Bugzilla – Bug 14386
Scanning and playback broken on flacs with file names containing certain character combinations
Last modified: 2010-04-08 17:26:13 UTC
Please see: http://forums.slimdevices.com/showthread.php?t=68419 for examples. 1). For flacs with embedded cuesheets, the 7.4 scanner incorrectly UTF8 percent encodes the url value for tracks IF the full path contains diacritic characters in BOTH the file name and a folder name. Generally, the scanner is double-UTF8 encoding the folder name portion of the url. 2). For flacs with embedded cuesheets, SBS cannot "see" a flac whose file name contains an "&" ampersand for artwork extraction or playback, even though the url value stored in the db is correct.
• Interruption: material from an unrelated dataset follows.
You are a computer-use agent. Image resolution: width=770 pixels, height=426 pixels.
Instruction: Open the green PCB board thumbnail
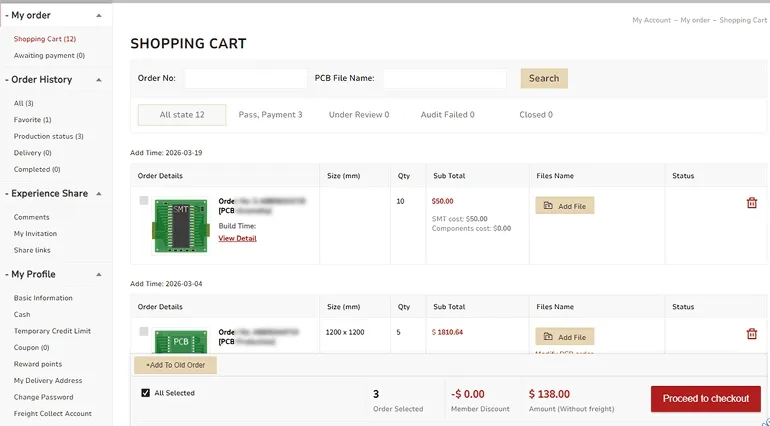(x=180, y=341)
However, if the filename containing the ampersand ALSO contains a diacritic, OR if a folder name in the file's path contains a diacritic, THEN the file with the "&" can be "seen". Except not if BOTH the filename and a folder name contain diacritics. Then bug 1) above gets triggered.
Here are urls to zip files containing flacs which demonstrate the problem: http://www.hegardtfoundation.org/flacstuff/linux_problem_flacs.zip http://www.hegardtfoundation.org/flacstuff/win_problem_flacs.zip
See bug_14328
I'm not sure what it means to target the milestone as 7.5. Does this mean that this won't make it into any 7.4.x releases or the 7.4 trunk? This bug means that 10% of my library is unusable with 7.4.
I agree this should be fixed in a 7.4.x release.
I'm starting to suspect that another part of the problem here is that the FLAC cuesheet parser in the new scanner code is having trouble with the FILE entry. I believe that in past versions of SC, Dan solved this problem by basically ignoring the FILE data, always substituting the actual filename as picked up by the scanner.
How can you ignore the FILE entry, how do you know which file the cue sheet is for if you do that?
How do you know what the file name actually is? Because it's an embedded cuesheet. The scanner is reading it from a flac file. Presumably, the scanner knows what file it's currently reading. If I was better at searching bugzilla or the check-ins, I'd find the changes that Dan made when he abandoned relying on FILE. (At least, that's my recollection of what he did. I remember that it seemed to solve a lot of ills.) Anyway, it's true that *a few* of my embedded cuesheets contain FILE data that don't match the actual file name. And in general, I don't have a problem with the scanner enforcing FILE == filename, though on the face of it, this seems a little discriminatory: you don't require an MP3 to be retagged just because someone changes it's filename. But I do think that requiring FILE == filename is potentially a can of worms. A "compliant" cuesheet embedded in a flac will always be UTF8 encoded. But the underlying file system where the file resides may not be (e.g. Windows). It seems like it would be easier for the scanner to just use the actual file name it "knows" vs having to decide to translate the FILE utf8 data or not. SC 7.0 through 7.3.x haven't had issues with FILE != actual filename and all my embedded cuesheets have been parsed by the scanner flawlessly. So I have to believe that the old scanner code ignored FILE in favor of the actual filename of the flac being scanned. BTW, I think FILE==x is a subset of the bug I'm reporting here. It's the double-UTF8 encoding of folder names in the db track table url field when the file includes diacritics too that's causing most of the problems for me. You might want to look at what Michael went through with bug 7547 ( https://bugs-archive.lyrion.org/show_bug.cgi?id=7547 ).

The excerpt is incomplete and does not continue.